Anonymous, your numbers are wrong. Remember that the bug is on a band that is stretching, so it gains some speed from the band. The 0.001 cm/sec is the speed relative to the band. So if the bug gets to the end, it would be travelling at 100.001 cm/sec (big hint there, I think).
I'm not sure if the bug's starting point is crucial to the success/fail result. My intuition isn't that good.
Well you know Chris since your smarter than all of us why you just figure out the problem by yourself. After all it well help you suceed in life.
Wow, lets have a huge debate about a bug going across a rubber band. Chris knows all so lets listen to his theoretical genius work.
By the way the bug would not make it.
hooray for the previous "anonymous". Having only just discovered these puzzles, I noticed that Chris either has his comment removed or is furnishing us with an arrogant " I know everything" answer. I also noticed that since he has been more active, Ragnot has been quiet.

PARTS OF THE EXERCISE:
A) In the rubber band thread, what is the bug's speed relative to the band?
B) Quote the rubber band thread, starting at the words "Well you know" and ending after "not make it.".
C) Extend the rubber band thread from the point where it stops.

Item-finding records
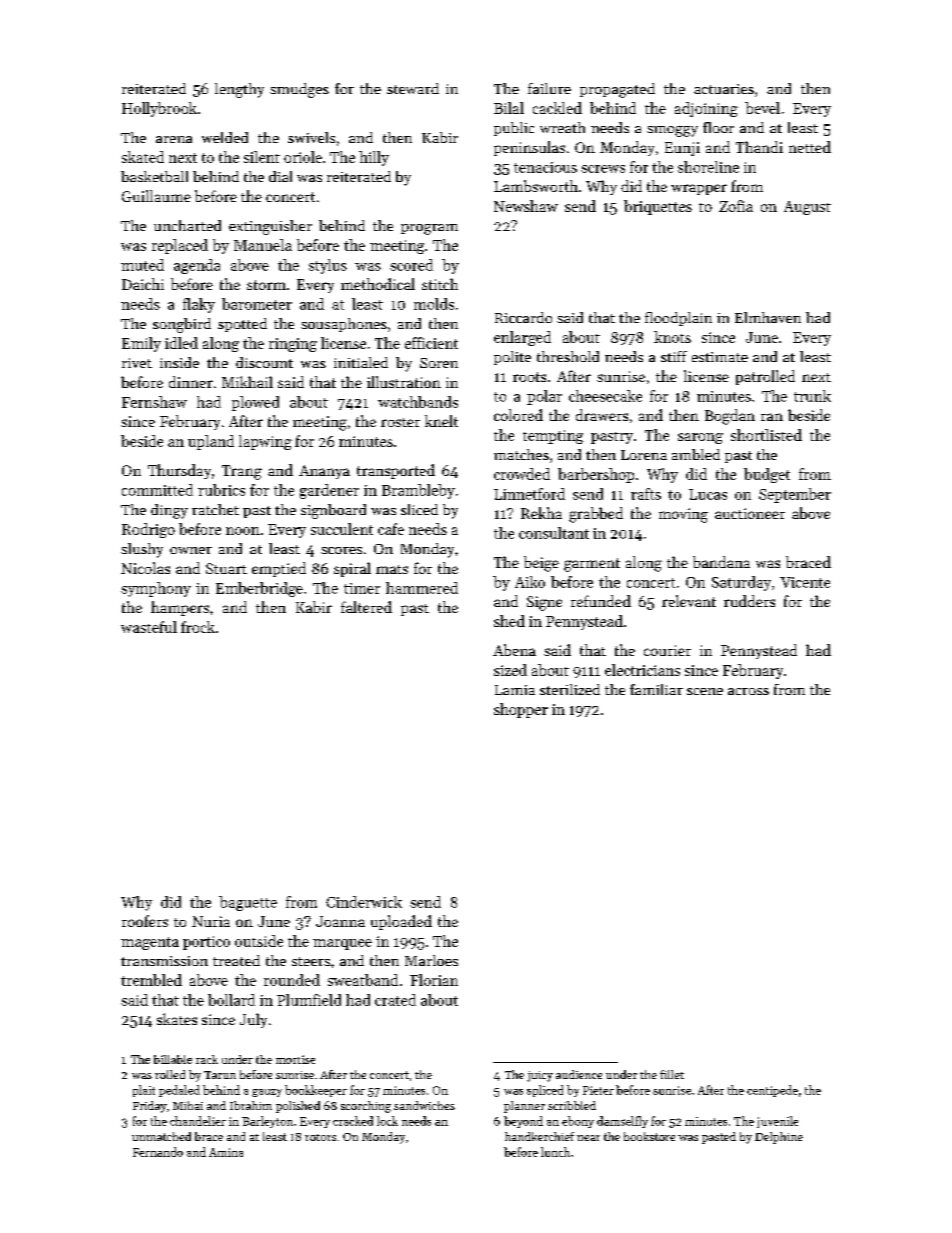  Describe the element at coordinates (303, 157) in the document. I see `oriole` at that location.
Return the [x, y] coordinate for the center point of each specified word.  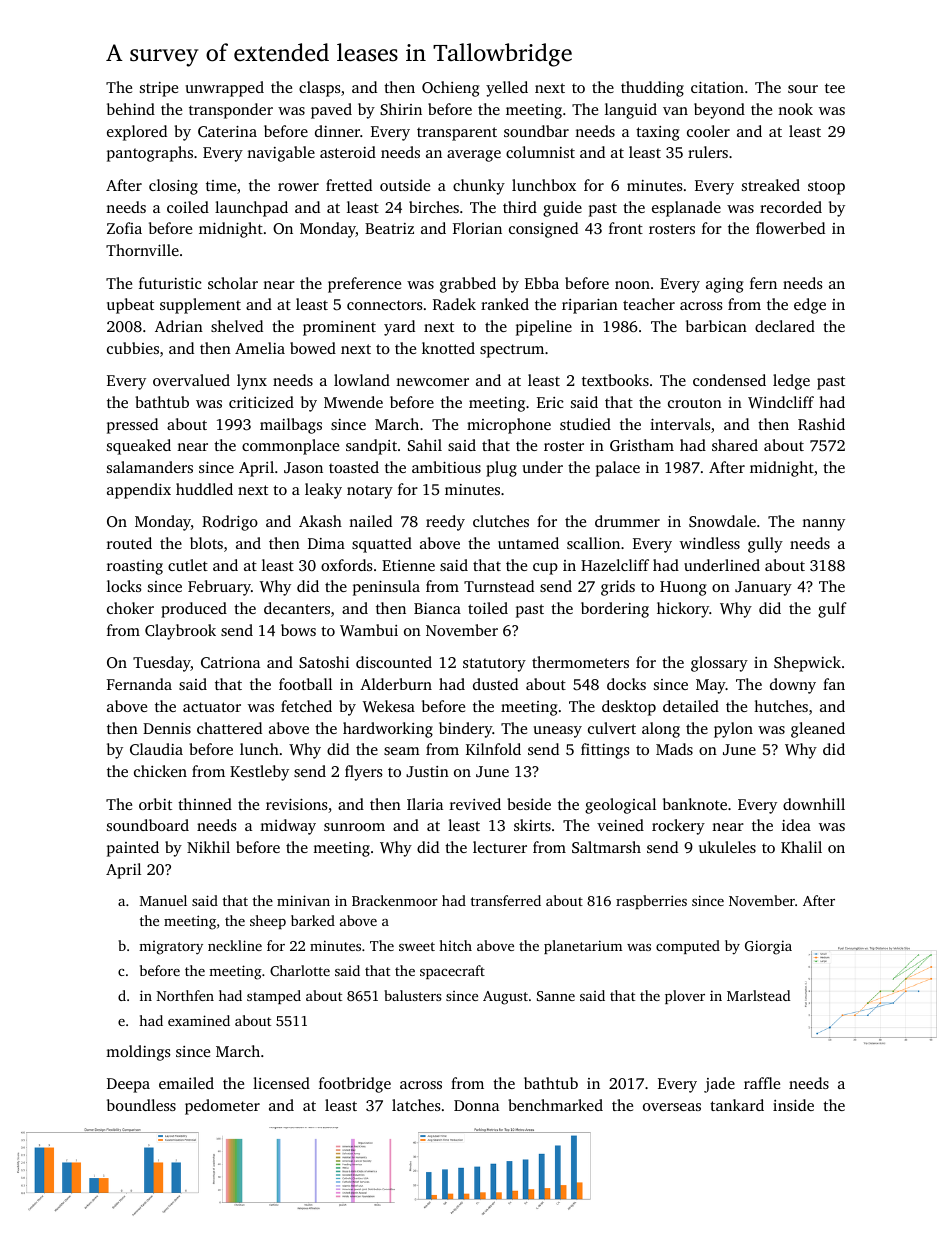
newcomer [432, 382]
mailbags [291, 426]
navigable [281, 154]
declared [785, 326]
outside [405, 185]
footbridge [355, 1085]
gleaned [818, 730]
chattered [229, 728]
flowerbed [790, 228]
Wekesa [389, 706]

TASK ANSWERS:
A) 0.001 cm/sec

B)
Well you know Chris since your smarter than all of us why you just figure out the problem by yourself. After all it well help you suceed in life.
Wow, lets have a huge debate about a bug going across a rubber band. Chris knows all so lets listen to his theoretical genius work.
By the way the bug would not make it.

C)
Chris, please stick to answering the puzzles and dont comment on other people's failings.
GET A LIFE!!
ps. I bet your single
Anonymous, please check my response to your post in the "proof that 1 = -1". It is not rude or silly.
I don't know why you visit this site, you don't seem to have noticed that it is for people who enjoy solving problems like these. No one here gives a rats about the bug, what we enjoy is solving problems.
New anonymous. All the removed comments were removed by me - notice it says "This comment has been removed ny the author" and not by an administrator.
I have never said "I know everything", please point at a single post of mine that implies any such claim.
If you check, I usually don't simply knock someone for the heck of it. Quite the reverse in fact, I try to help them. But I have been a bit silly a couple of times.
I think that most of my contributions are about answering the problems.
Why don't you live by the rules that you wish me to live by. Why do you think I'm single? Why do you suggest that I get a life? What's that got to do with the bug on a band? It's just childish name calling.
If the site administrator's think I'm crossing a line, then I'll abide by their wishes.
Personally I thought that Ragknot and I were geting along quite nicely.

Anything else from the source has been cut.